Perhaps it was appropriate that the last of the Civic Society’s winter talks in the Old Town Hall was entitled ‘Blitzed!’ Our speaker David Mclaughlin, (a Conservation Architect and guest curator in the 2005 Exhibition at the Victoria Gallery in Bath) certainly ‘blitzed’ his audience with dramatic paintings of Bath city on fire in the German bombing raids on 25th – 27th of April 1942. These raids were known as the ‘Baedeker raids’, since their target was cultural rather than strategic. Although David was – as he assured us several times – ‘exhausted’, he had, by way of compensation, been delighted to discover that he was talking to us on the 71st anniversary of the first blitzing of Bath! His figures were horrendous with over 400 people killed, 1,000 injured and 19,000 buildings damaged – of which 218 were of a special historic interest.

Sitting by his laptop David began – and suddenly a vivid wall of flames entitled ‘Fire Seen over Pulteney Bridge’- fittingly like the painter John Martin’s 19th century biblical disaster ‘Apocalypse’ – filled the wall of the Old Town Hall and we were off! The fireman artist, Wilfred Stanley Haines, who was active in Bath in 1942, painted this work – one of many, David added, exhibited two years later in the Ashmolean in Oxford.

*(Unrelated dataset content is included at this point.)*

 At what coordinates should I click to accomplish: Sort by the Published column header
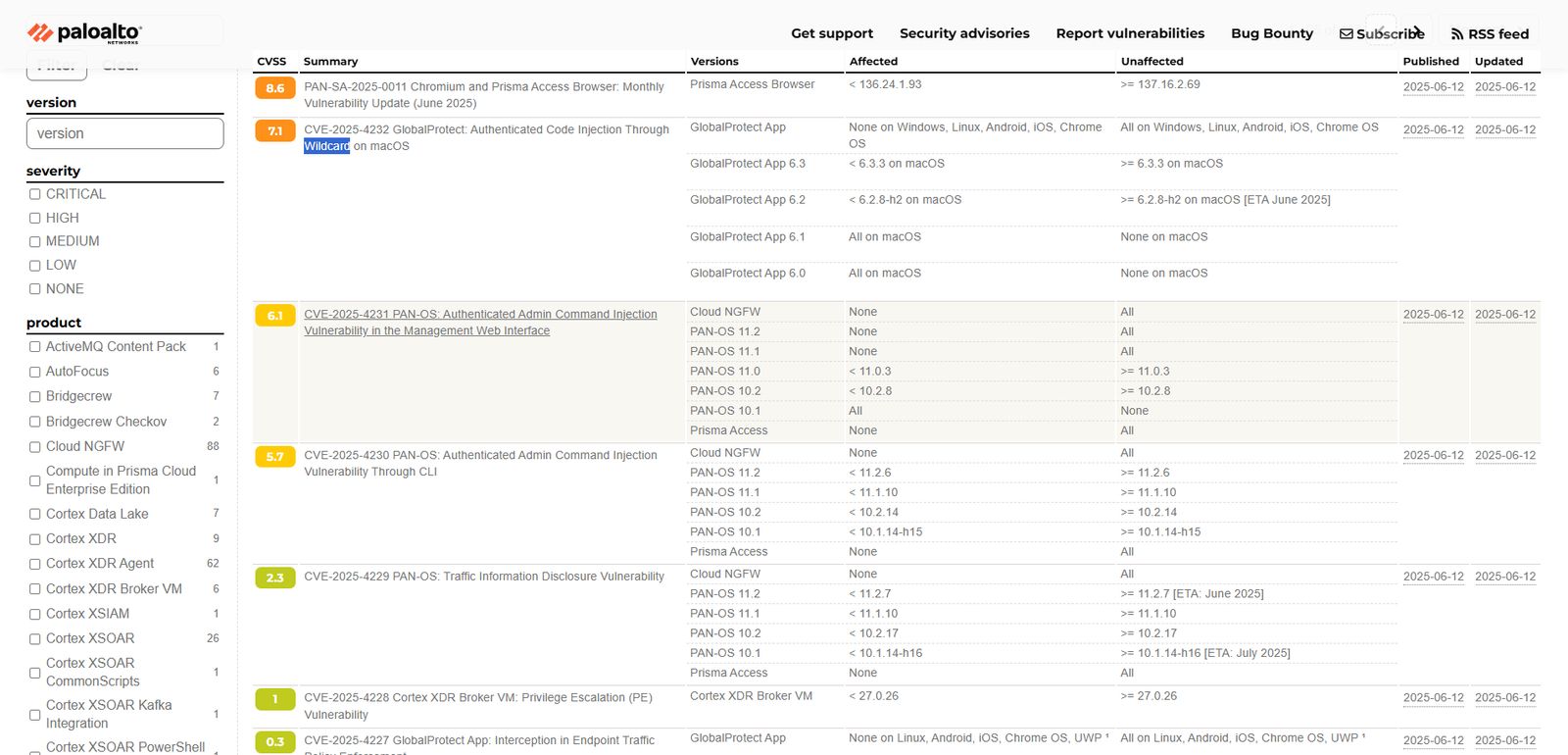(1431, 61)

We learned that in 1940 Kenneth Clark established a scheme ‘Recording the Changing Face of Britain’ which ran alongside the official War Artists’ Scheme.  National buildings were surveyed, measured and photographed: maps and paintings were commissioned to record buildings and paintings. In Bath the artist Clifford Ellis with his wife Rosemary recorded many buildings – one a watercolour – ‘Gates at the Hermitage’ records fine wrought iron gates many of which were added to the map of ‘Unnecessary Railings’. We saw Francis Marshal’s painting ‘Blitz in Bath’ (April 1942) showing shattered buildings with huge shards of broken glass in the foreground. Appropriately David showed Rosemary Elizabeth Allan’s contrasting painting ‘The WRVS Red Cross and St John’s Hospital Supply Department’ of women at hard at work.

The artist John Piper was also sent to record war damage in Bath in April 1942. When he arrived he wrote to John Betjeman that  ‘I went to nothing so sad before.’ Piper’s painting –  ‘Somerset Place’- for example – was said to be the first to achieve theatrical lighting effects, and certainly it gleamed, dazzled and seared the eye. These stone buildings blasted open to reveal bright red bricks behind, became somehow, metaphors for the dead and wounded – similarly blasted open to the sky.

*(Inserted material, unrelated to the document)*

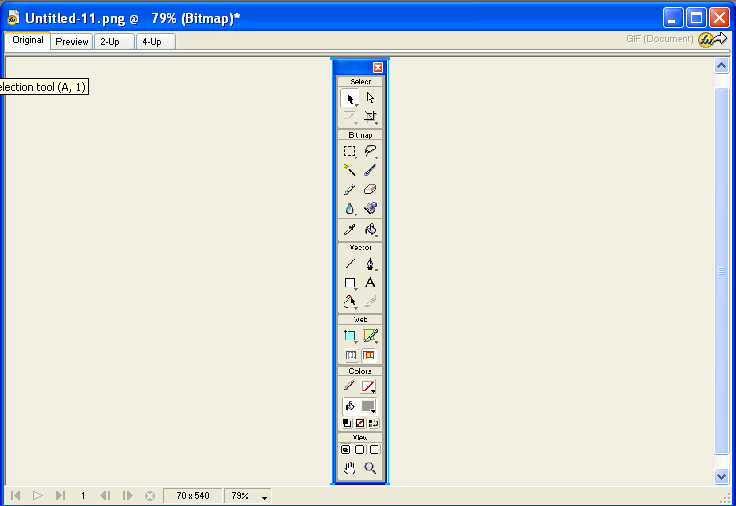Viewport: 736px width, 506px height.
Task: Open the zoom level 79% dropdown
Action: point(250,495)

Francis Marshal, the famous magazine and fashion designer at the V & A was employed to make a bombing map of Bath, and another artist, Norma Bull an Australian, also came to record what was going on. One of her paintings ‘The Circus’ shows torn buildings and even records an unexploded bomb being removed. Another was of the Assembly Rooms on fire and David mentioned the tragic story of the bombing of the nearby Regina Hotel, when staff who hurried to the vaults underneath a road were saved, while the residents, who refused to go with them, were all killed.

Buildings reduced to leaf-like outlines against blue skies flashed over the screen in a merging mass of devastation. The speed of the images emphasised the full horror of those three days when Bath was ‘Blitzed’, and somehow Picasso’s belief that the history of the world could be read in its paintings rang true. These paintings recorded the rapid destruction of Bath, just as Picasso’s haunting painting ‘Guernica’ recorded Hitler’s blitzing of a northern town in Spain during the Spanish Civil War.

Suddenly David stopped and turned to us ‘Well, that’s it’ he said, the lights came up, and after an enthusiastic vote of thanks by Tim Mars we were left, like S.T. Coleridge’s Wedding-Guest,‘sadder and wiser’ and as David had been at the beginning, utterly exhausted.